Collected data entries

__________

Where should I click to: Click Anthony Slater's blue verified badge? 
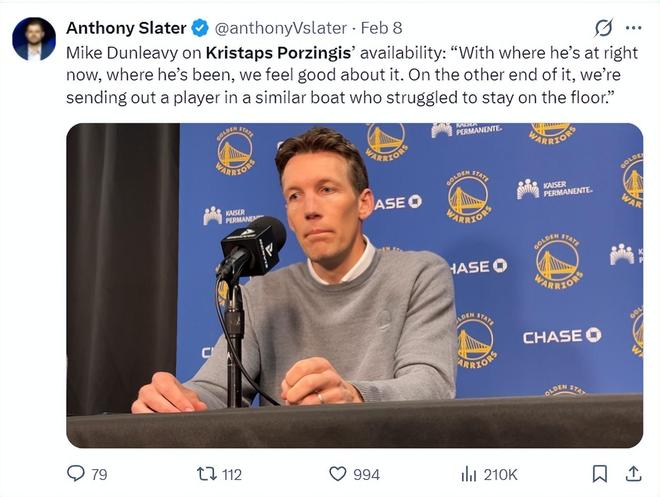199,27
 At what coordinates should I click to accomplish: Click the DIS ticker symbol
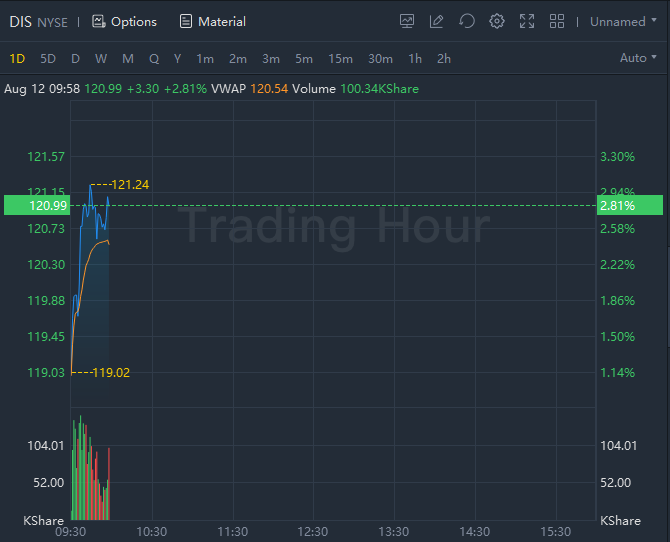click(x=21, y=21)
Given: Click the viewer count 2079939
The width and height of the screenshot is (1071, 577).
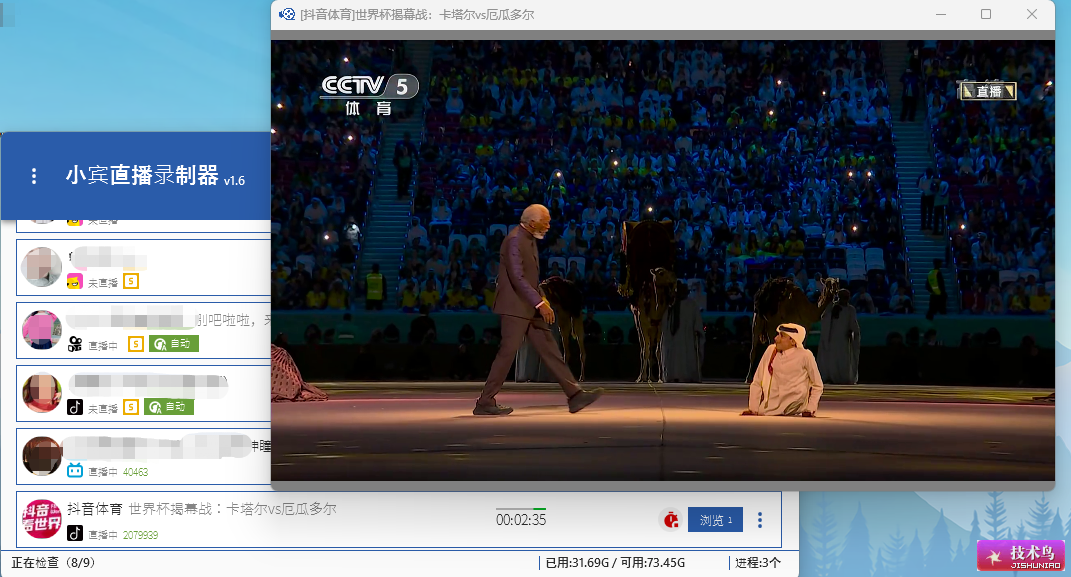Looking at the screenshot, I should pos(140,535).
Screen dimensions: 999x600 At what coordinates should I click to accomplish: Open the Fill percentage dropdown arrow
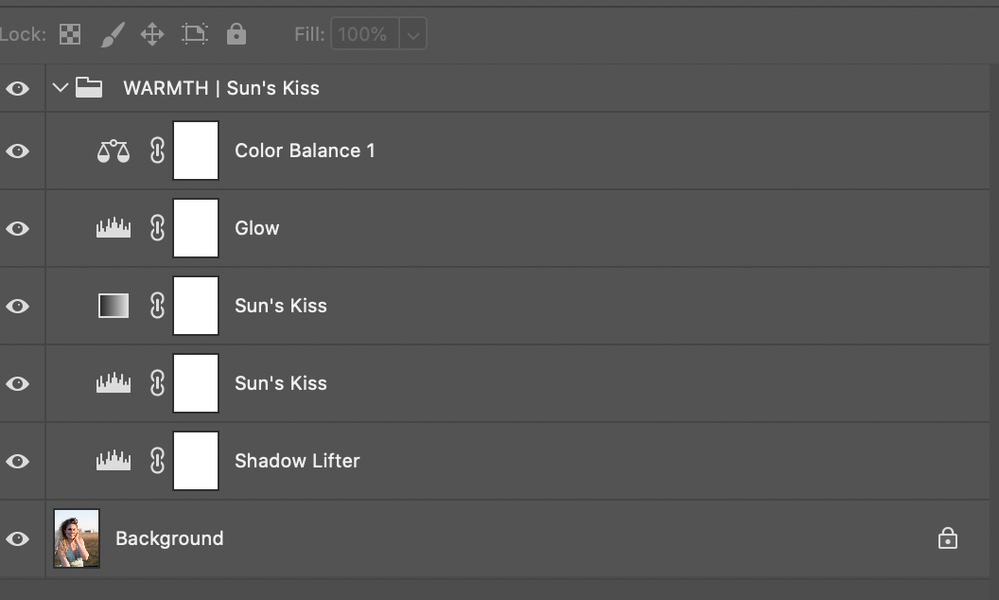(x=413, y=35)
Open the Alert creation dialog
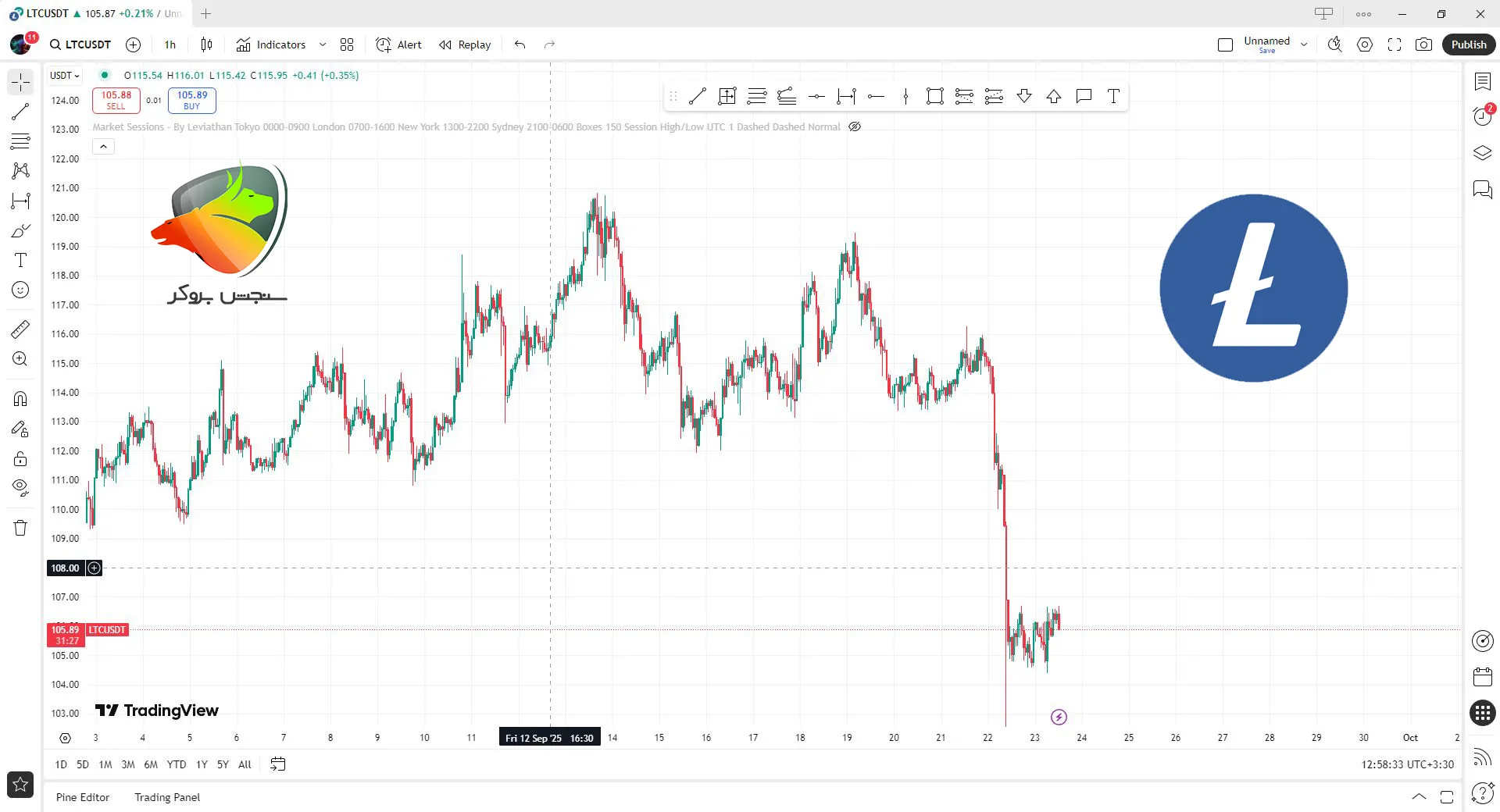Viewport: 1500px width, 812px height. click(x=398, y=45)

__________

▸ **REQUIRED WORK**: Return the records exactly as they stand, and drop every picture.

▸ **OUTPUT FOR THIS TASK**:
Where should I click to: Click Anthony Slater's blue verified badge? 
199,27
 At what coordinates should I click to accomplish: Click the DIS ticker symbol
click(x=21, y=21)
Given: Click the viewer count 2079939
The width and height of the screenshot is (1071, 577).
Looking at the screenshot, I should pos(140,535).
Screen dimensions: 999x600 At what coordinates should I click to accomplish: Open the Fill percentage dropdown arrow
(x=413, y=35)
Open the Alert creation dialog
Viewport: 1500px width, 812px height. click(x=398, y=45)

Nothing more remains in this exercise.